Genuine commercial exploitation of a trademark can also be shown when a position trademark is used in combination with other graphic elements.

Deichmann SE v EUIPO, judgment of the General Court of 17 January 2018 (Case T-68/16)

Apart from the types of trademarks most commonly used in commerce to indicate the origin of goods (word, figurative or word/figurative), unconventional trademarks include “position” trademarks connected with where they are placed on the product.

Neither the current Trademark Regulation ((EU) 2017/1001) nor the prior regulation ((EC) 207/2009) mentions position trademarks as a special category of trademarks. According to the case law, “‘positional’ marks are similar to the categories of figurative and three-dimensional marks as they relate to the application of figurative or three-dimensional elements to the surface of a product” (T-547/08, X Technology Swiss).

In practice, it is accepted that an application for registration of a position trademark should express the mark in a manner reflecting the actual placement on the product. The contours of the mark, i.e. the protected graphic element, should be indicated by a solid line, and the contours of the product the mark is placed on should be indicated with a dotted line (e.g. instructions from the Polish Patent Office).

This was how the Spanish company Munich SL filed a trademark in 2002 with what is now the European Union Intellectual Property Office for sports footwear (class 25), classified as a figurative mark, presenting two crossed stripes on the outside surface of the upper of the sports shoe, without a sole.



In 2011 the German shoe manufacturer Deichmann SE filed an application for revocation of the mark under Art. 51(1)(a) of Regulation 207/2009 on the ground that the mark had not been put to genuine use in the European Union in connection with the goods in respect of which it had been registered.

The Cancellation Division at EUIPO agreed with the applicant, finding that evidence of use concerned forms differing from the mark at issue, with elements altering the distinctive character of the mark within the meaning of Art. 15(1)(a) of Regulation 207/2009. The revocation decision was thus issued due to the lack of genuine use of the mark.

The Board of Appeal at EUIPO disagreed and annulled that decision. It found that the decisive factor for the scope of protection of the mark is not the categorisation of the sign in question as a figurative or position sign, but the nature of the sign as registered. The disputed mark was “designed to protect a specific cross-shaped pattern placed on a specific part of the surface of the designated product, namely, a sports shoe.” As the differences between the registered mark and the mark as used were “negligible” and “barely noticeable if at all,” the evidence of use indicated use of the disputed trademark for sports shoes.

# # #

### WRITTEN EXERCISE 1
Answer these questions using the passage on position trademarks:
(a) Which two regulations does the passage say do not mention position trademarks as a special category?
(b) In what year did Deichmann SE file its application for revocation of the mark?
(c) Which two phrases did the Board of Appeal use to describe the differences between the registered mark and the mark as used?
### WRITTEN EXERCISE 2
Transcribe a section of the passage on position trademarks. Begin at the words "Deichmann SE v" and stop after "placed on the product.".

### RECORDS PROVIDED
# # #

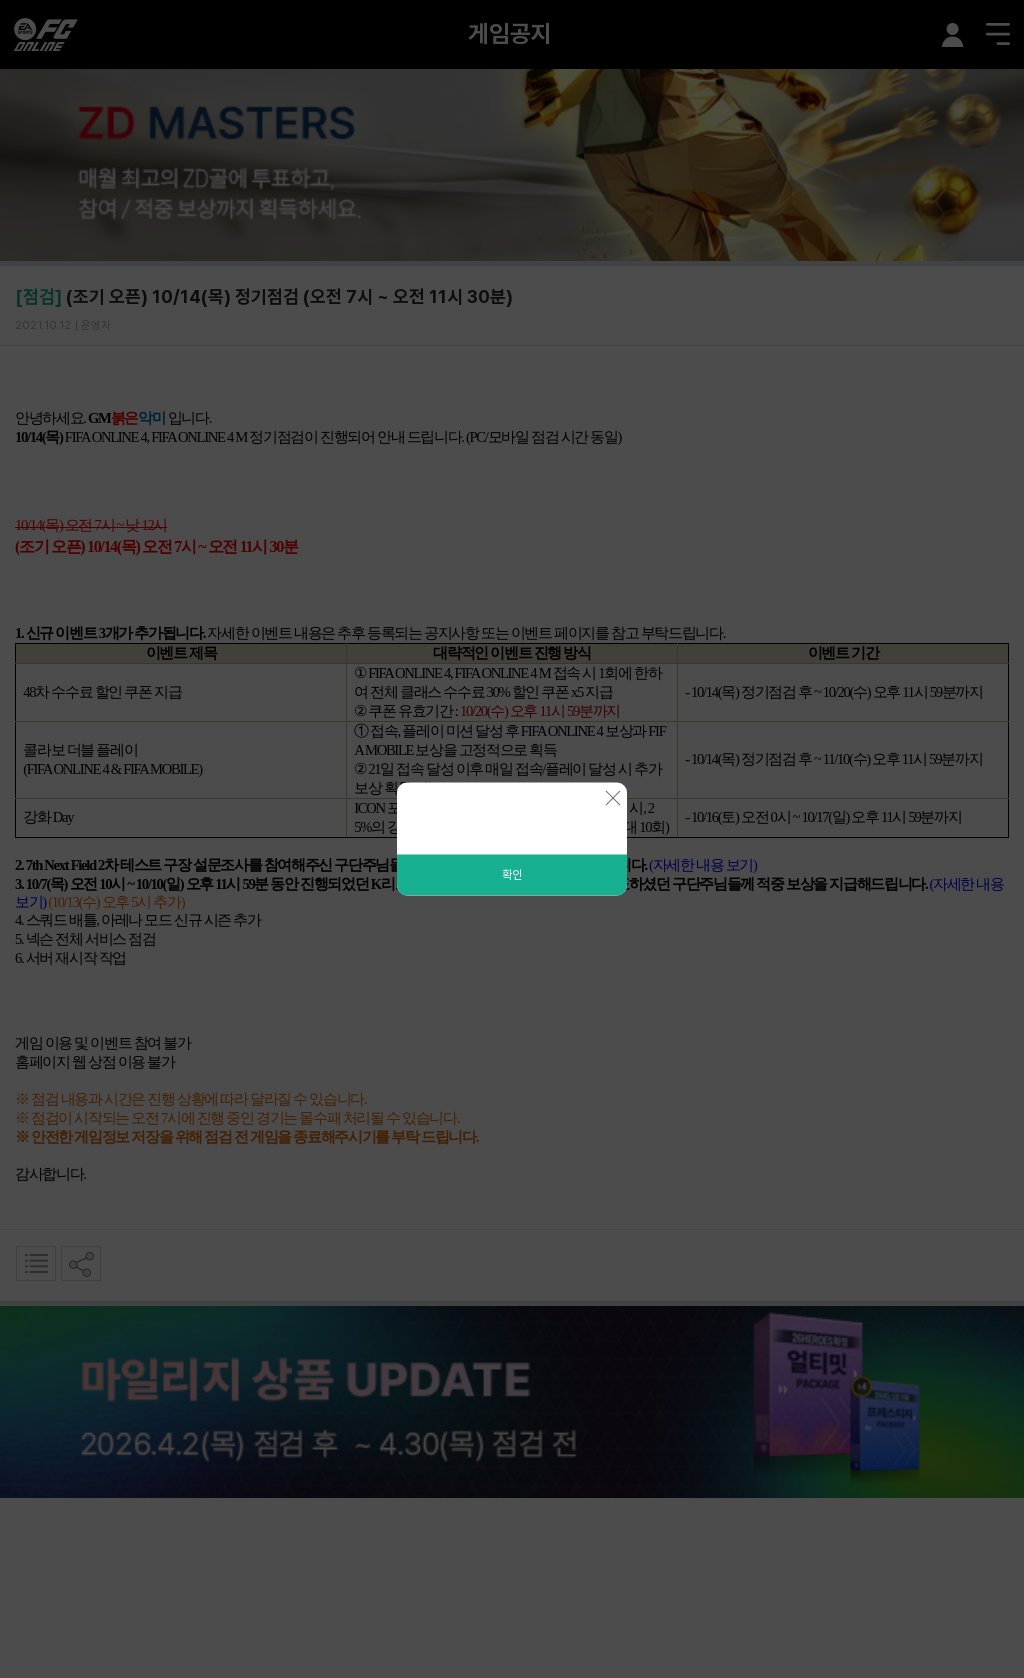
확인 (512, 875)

# # #

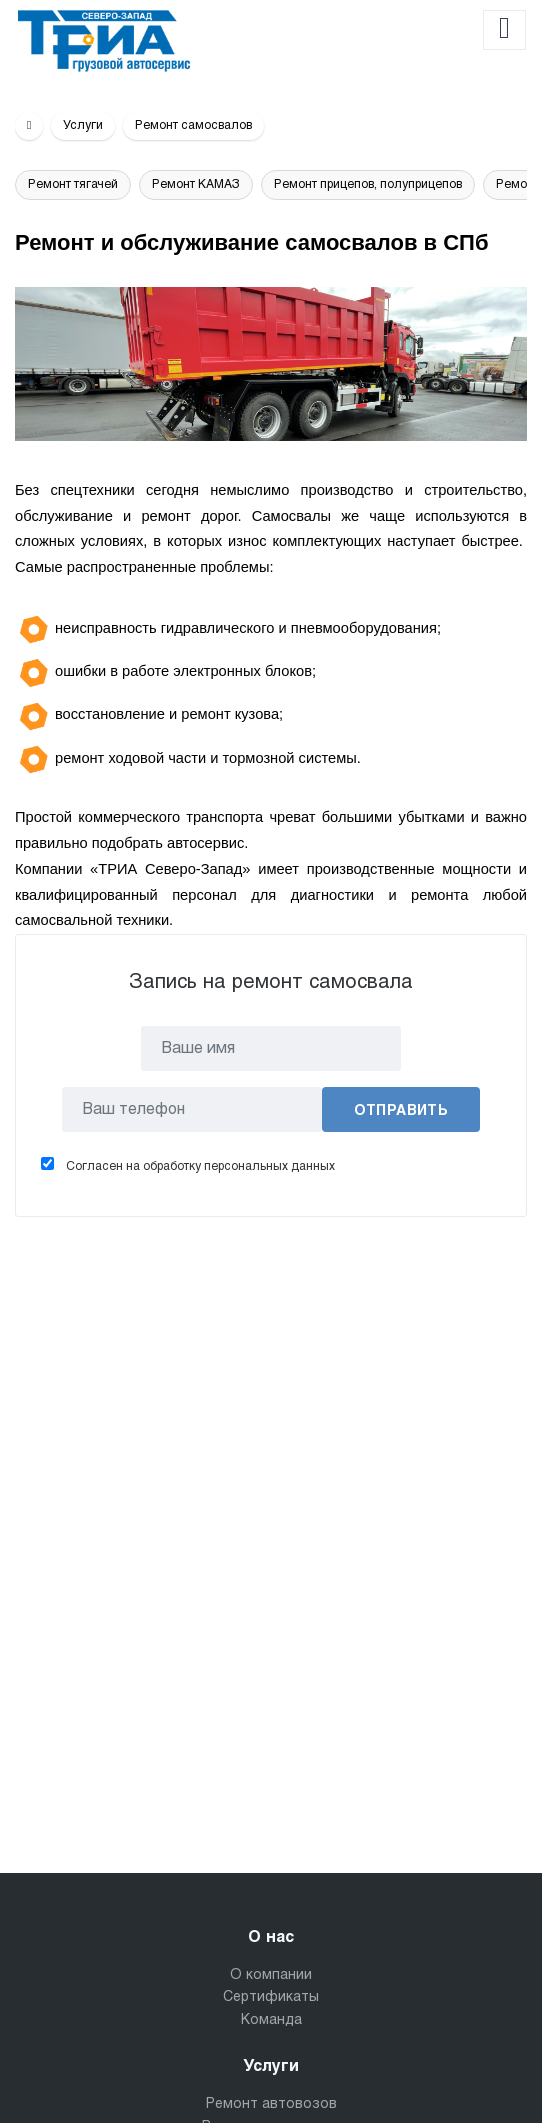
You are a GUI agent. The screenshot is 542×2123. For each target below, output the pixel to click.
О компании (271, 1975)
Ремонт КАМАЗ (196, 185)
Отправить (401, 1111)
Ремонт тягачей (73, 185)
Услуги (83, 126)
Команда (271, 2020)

# # #

### WRITTEN REPLY 1
(a) Regulation (EU) 2017/1001 and Regulation (EC) 207/2009
(b) 2011
(c) "negligible" and "barely noticeable if at all"

### WRITTEN REPLY 2
Deichmann SE v EUIPO, judgment of the General Court of 17 January 2018 (Case T-68/16)

Apart from the types of trademarks most commonly used in commerce to indicate the origin of goods (word, figurative or word/figurative), unconventional trademarks include “position” trademarks connected with where they are placed on the product.